Pfizer’s COVID-19 vaccine may be over 90% efficacious, so what happens next?

An interim analysis of the Pfizer/BioNTech vaccine candidate suggests is more efficacious than many had dared to expect. The announcement is a welcome indication that a safe and effective COVID-19 vaccine might be within reach, but there are still many challenges to overcome.

  • 10 November 2020
  • 4 min read
  • by Linda Geddes
Pfizer’s COVID-19 vaccine may be over 90% effective, so what happens next?
Pfizer’s COVID-19 vaccine may be over 90% effective, so what happens next?


Hopes of an effective vaccine against COVID-19 have been bolstered with the announcement of large-scale clinical trial data by Pfizer/BioNTech, suggesting that their vaccine candidate is more than 90% efficacious at preventing disease and is well-tolerated.

The companies have already begun manufacturing the vaccine and expect 50 million doses to be globally available by the end of the year, with up to 1.3 billion doses anticipated in 2021.

Distribution will initially be challenging for many countries, because the vaccine must be stored at ultra-low temperatures of below -70˚ C.
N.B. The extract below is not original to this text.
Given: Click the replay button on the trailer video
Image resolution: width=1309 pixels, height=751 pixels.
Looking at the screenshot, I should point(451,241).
Although a phase 3 trial of the vaccine is ongoing, interim results suggesting such a high degree of protection raise hopes that the vaccine will at least slow the course of the pandemic. They also suggest that other COVID-19 candidate vaccines which are based on the same viral protein will be successful – including all the vaccines in the COVAX portfolio.

What do we know about the vaccine?

The Pfizer/BioNTech vaccine candidate, called BNT162b2, is based on a relatively new technology. It is an RNA vaccine, which means it uses a piece of genetic code, in this case messenger RNA (mRNA), to issue instructions to cells in the body to make antigens, which then trigger an immune response. In the case of BNT162b2 the antigen is the same as the viral spike proteins found on SARS-CoV-2 virus, which the virus uses to gain entry into our cells.
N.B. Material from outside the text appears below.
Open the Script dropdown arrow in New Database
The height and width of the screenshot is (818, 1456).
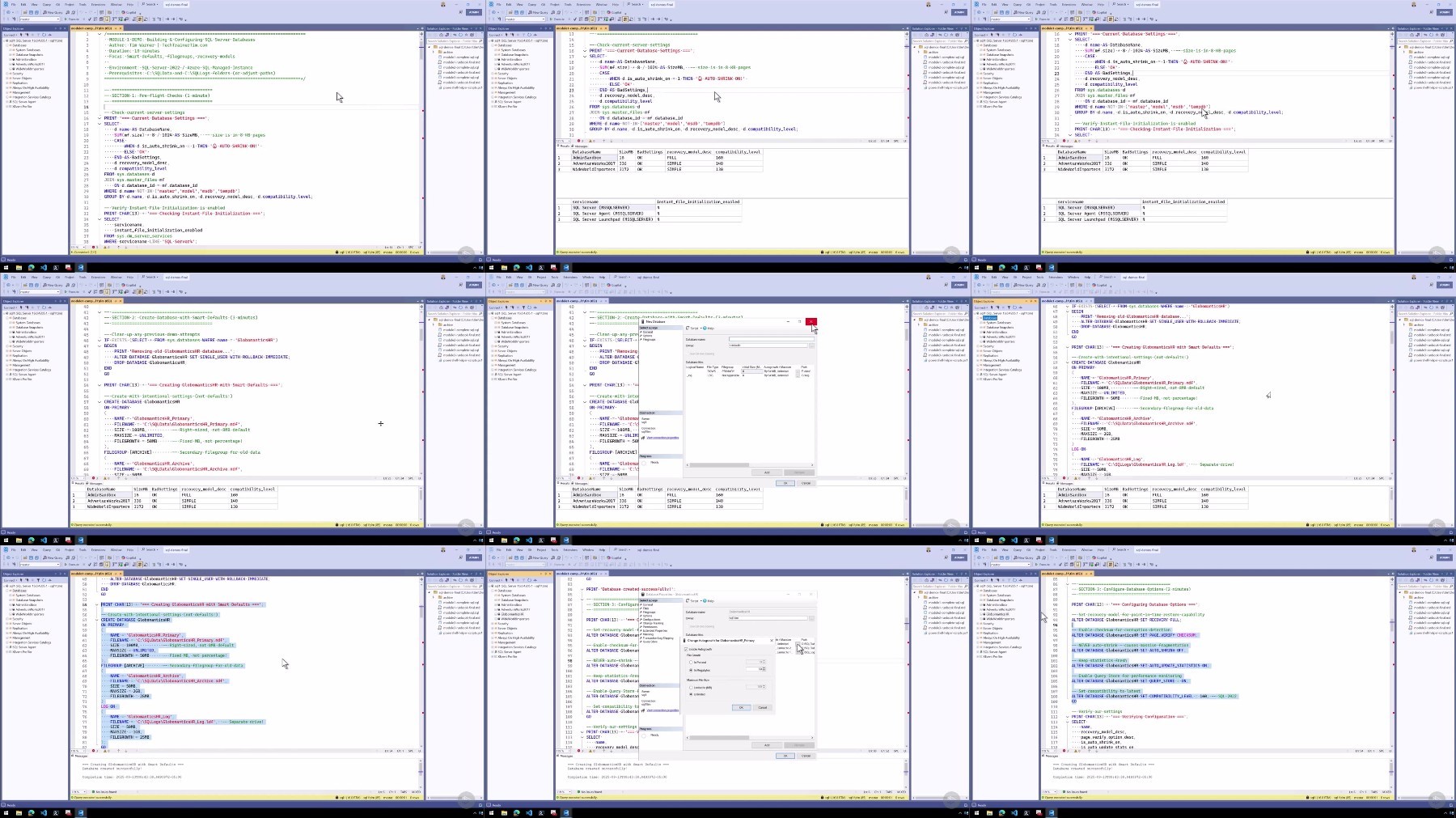coord(700,328)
This mRNA is packaged into lipid nanoparticles, which act like a delivery system, enabling the genetic instructions to cross the fatty membranes that surrounds cells. The vaccine is administered by injection into the shoulder muscle, with a second dose required three weeks later. Once inside the body, the mRNA makes its way into cells, where the protein factories within the cell read the genetic code and manufacture large numbers of these viral proteins. The cell then secretes the viral protein, triggering an immune response.

How effective is it?

So far, the vaccine has been administered to 43,538 people, 38,955 of whom have received a second dose. Pfizer and BioNTech agreed to conduct an interim analysis of the vaccine’s efficacy once there were at least 62 confirmed cases of COVID-19 among trial participants – some of whom received a placebo vaccine. So far, there have been 94 confirmed cases.
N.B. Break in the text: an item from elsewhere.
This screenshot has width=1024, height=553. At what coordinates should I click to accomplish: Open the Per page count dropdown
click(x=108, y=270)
We still don’t know precisely how many of those who received the active vaccine went on to develop COVID-19, and we’ll need to wait for the data to be published to better understand some aspects of the vaccine’s performance. However, according to a Pfizer press release “the case split between vaccinated individuals and those who received the placebo indicates a vaccine efficacy rate above 90%, at seven days after the second dose”. It is also too soon to know if the vaccine will be equally efficacious among different age and racial groups. 

The results of an earlier trial suggested the production of lower quantities of neutralising antibodies among older vaccine recipients. It also suggested that the side effects associated with the vaccine were mild, and in line with what would normally be expected following vaccination, namely soreness at the injection site, muscle or joint pain, chills, fever and headache. No serious safety concerns have been observed during the latest trial, which is not yet complete and will continue following volunteers until at least 164 confirmed COVID-19 cases have accrued among participants. Pfizer is expected to apply for an Emergency Use Authorisation from the US Food and Drugs Administration by the end of November.

How easy will the vaccine be to distribute?

Distribution will initially be challenging for many countries, because the vaccine must be stored at ultra-low temperatures of below -70˚ C. This is far lower than most existing vaccines (which are kept between 2-8˚ C), and well below what can be achieved with conventional cold storage refrigerators and freezers. The need for specialised cold storage facilities represents a potential barrier to widespread use as currently few countries already have this kind of equipment in place.

Anticipating this challenge, Pfizer is also reported to have designed a suitcase-sized shipping container, each capable of holding between 1,000 and 5,000 doses at the desired temperature for up to ten days during transportation from its manufacturing facilities. And even in low- and middle-income countries where this could imply additional costs, the challenge of storing these kinds of vaccines isn’t insurmountable, as the Democratic Republic of the Congo is already demonstrated. The currently licensed Ebola vaccine requires similar storage at -70˚ to -80˚C, and yet the country still vaccinated over 300,000 people during the recent epidemic in the East of the Country.